Cet immeuble est l’une des belles réussites de la Reconstruction. Pour l’aménagement intérieur d’abord, et pour son ancrage sur un terrain en forte déclivité. L’architecte s’en est sorti en instituant trois niveaux sur l’angle arrière gauche, niveaux qu’on ne retrouve pas à l’angle médian opposé. Ces trois niveaux, ouverts sur les Augustins, accueilleraient des magasins ou des bureaux. Par ailleurs, le rez-de-chaussée (plateau donnant sur la rue de la République et le quai de Paris) était prévu, à l’origine, pour être une galerie marchande. Ailleurs, les bureaux du premier étage étaient desservis par une vaste galerie intérieure faisant le tour du bâtiment. A noter, sur les parties République et quai de Paris, un auvent avançant jusqu’à mi-trottoir. Tel, l’immeuble, particulier et remarquable, est absent des nomenclatures. Dommage.

Curiosité : on peut encore voir, apposé sur la façade donnant sur la rue des Augustins, un blason frappé d’une corne d’abondance, avec en devise : « Coré ». Jamais su pourquoi. Le sous-sol était occupé par un parking accessible par la rue de Québec ; j’y ai toujours connu, perpétuellement stationnée, une superbe Studbaker turquoise, dont personne ne savait à qui elle appartenait, présence mystérieuse, presque dérangeante.

Nous avons emménagé là au début 59, dans un lieu quasiment neuf ; d’abord dans deux pièces, puis bientôt, les affaires aidant, dans quatre. Au premier étage, sur la façade République. Sur le même palier, à quelques mètres, s’ouvrit presque en même temps que nous, une agence de détective qui fit long feu, puis un bureau de presse, des cabinets d’assurance aussi. Dans mon souvenir (c’est loin) l’immeuble, les murs, les meubles, la lumière… tout était vert ; j’ai le souvenir, finalement, d’avoir vécu dix ans dans un aquarium.

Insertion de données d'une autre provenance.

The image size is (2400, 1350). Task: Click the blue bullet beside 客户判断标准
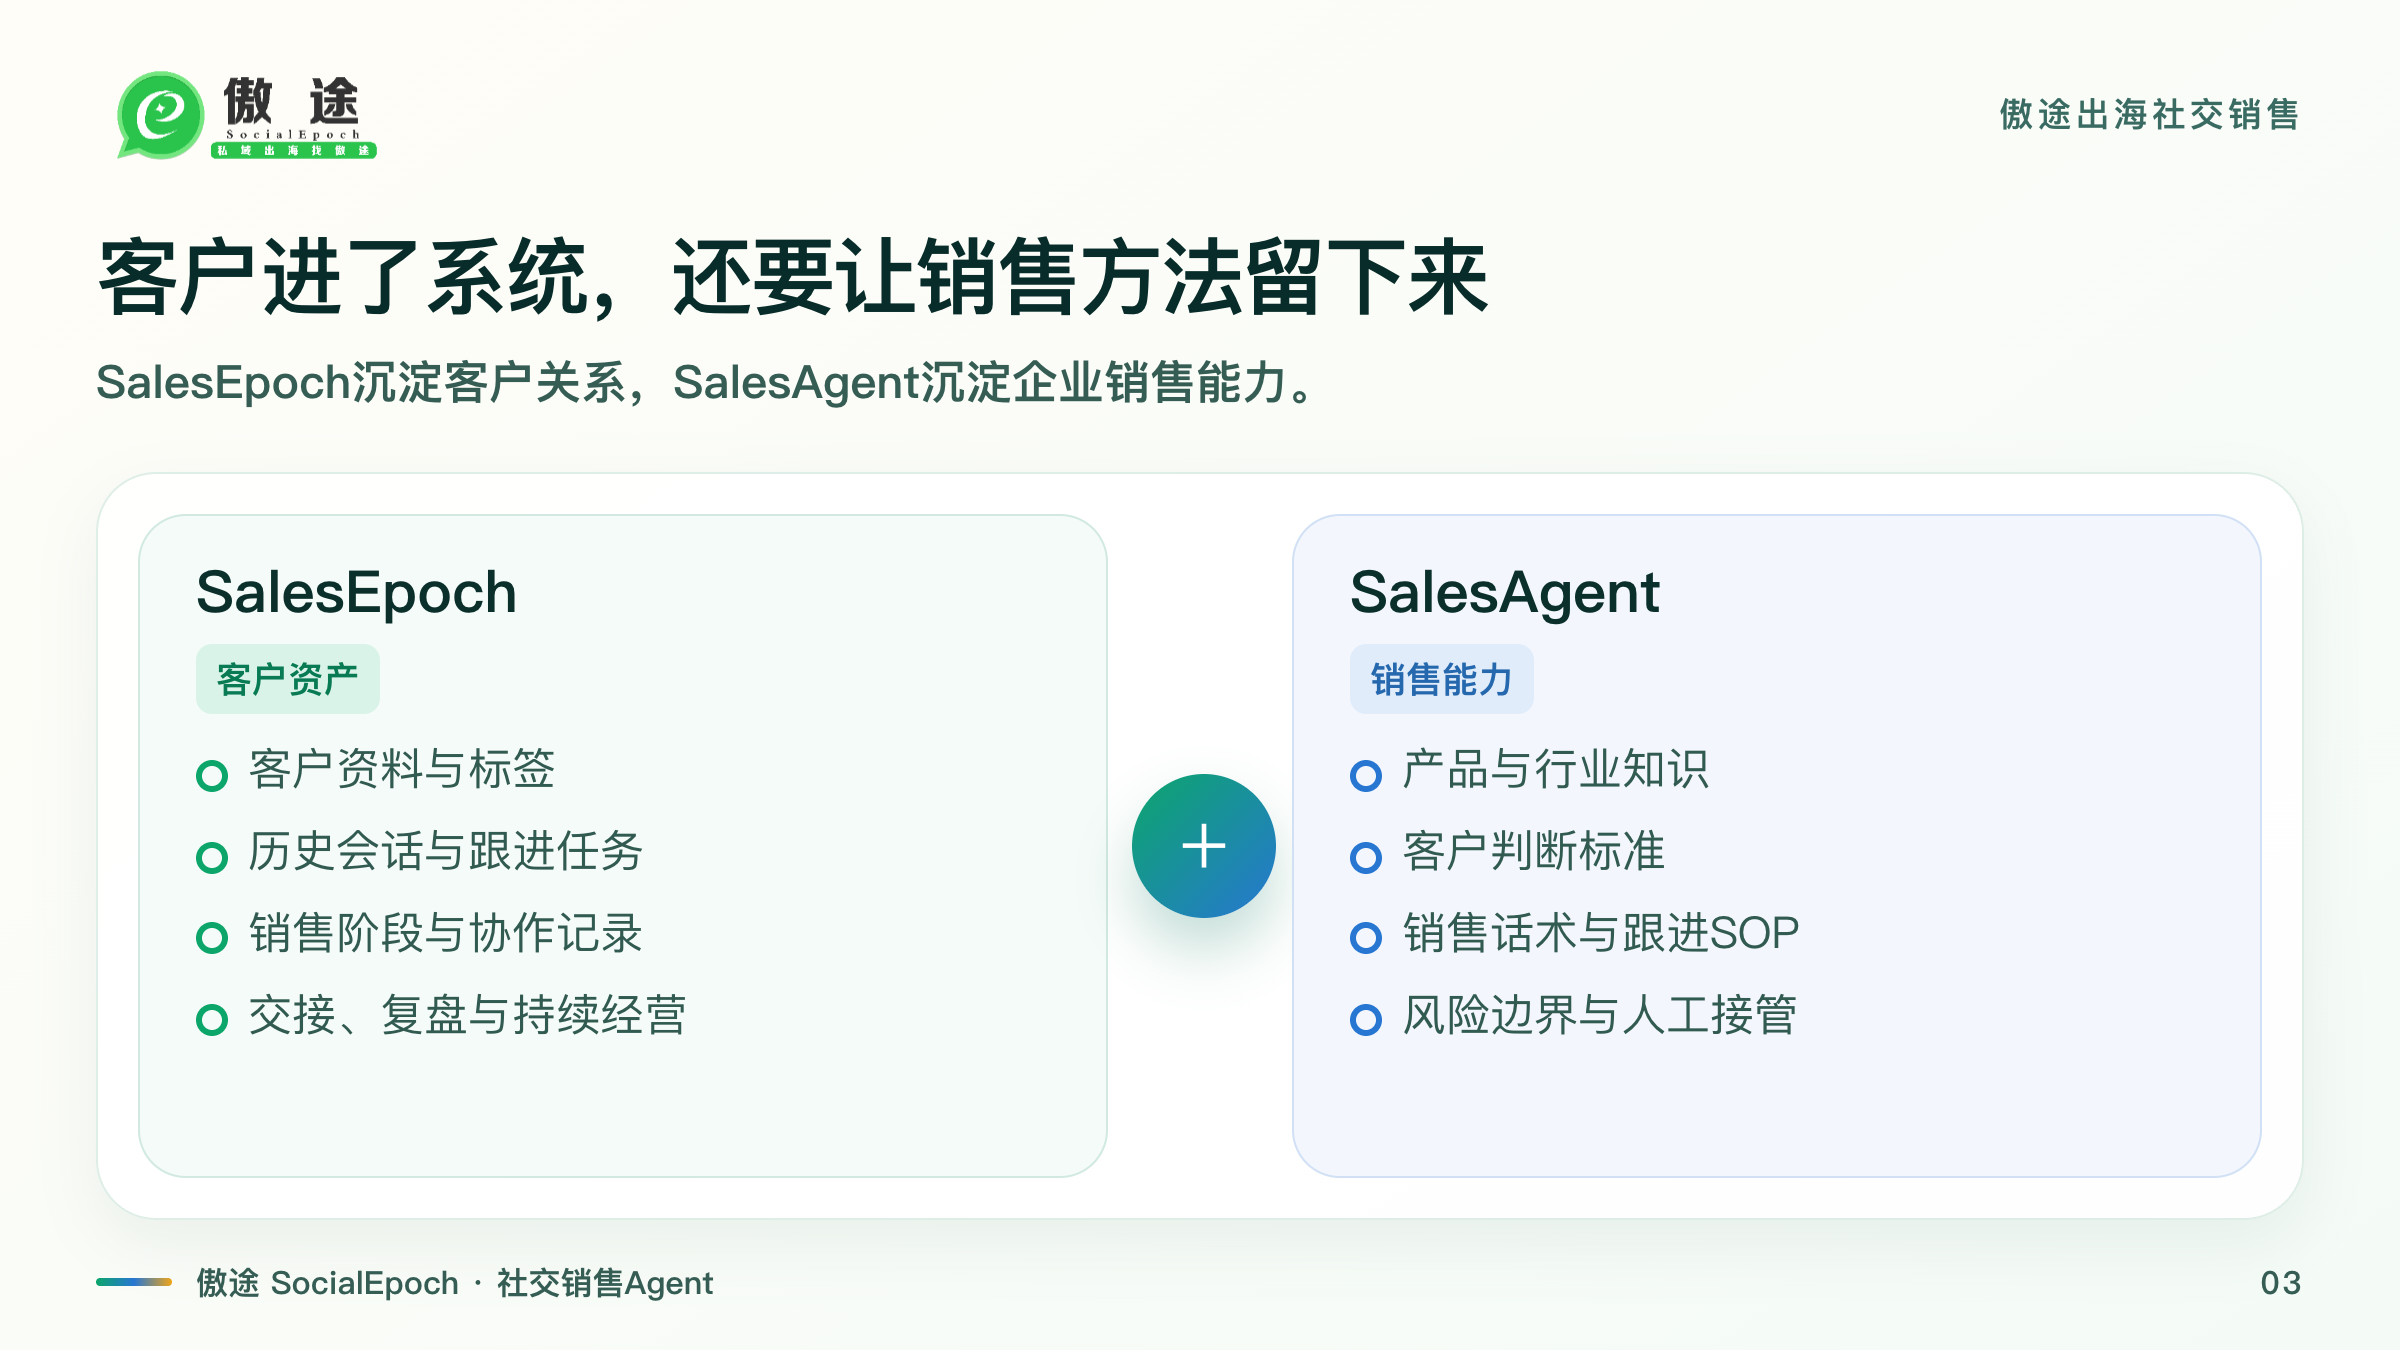[1366, 857]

Tonchard, que je revois parfois, était un gros travailleur ; moi beaucoup moins. J’étais meilleur dans les relations publiques, pour décrocher des commandes. Ça m’a bien passé. En dix ans, nous avons construit l’atelier Casio-France dans le quartier ouest, celui de La Solidarité à Quevilly, le bureau de postes de Baudribosc, une dizaine de bureaux sur des sites industriels, le pavillon Langlois au CHU, l’extension de la clinique Saint-Benoît, plusieurs écoles publiques en banlieue, l’agence bancaire de la Bank of America à Rouen (aujourd’hui disparue)… à notre rythme, avec deux ou trois commis, quelques stagiaires. Par la suite, l’agence a été reprise par celle de Gérard Plessy, architecte d’intérieur. C’est là que débuta Daniel Authouard, peintre qui fait la carrière que l’on sait.

1 Réponse à “LXXV.”


  • Michel Perdrial

    Il me semble bien que cet immeuble ne comporte pas plus de six étages. Pendant que je suis à faire le pinailleur, je signale à Jérôme (neveu) qu’il y a diverses fautes dans des billets précédents (mots oubliés, orthographe, etc).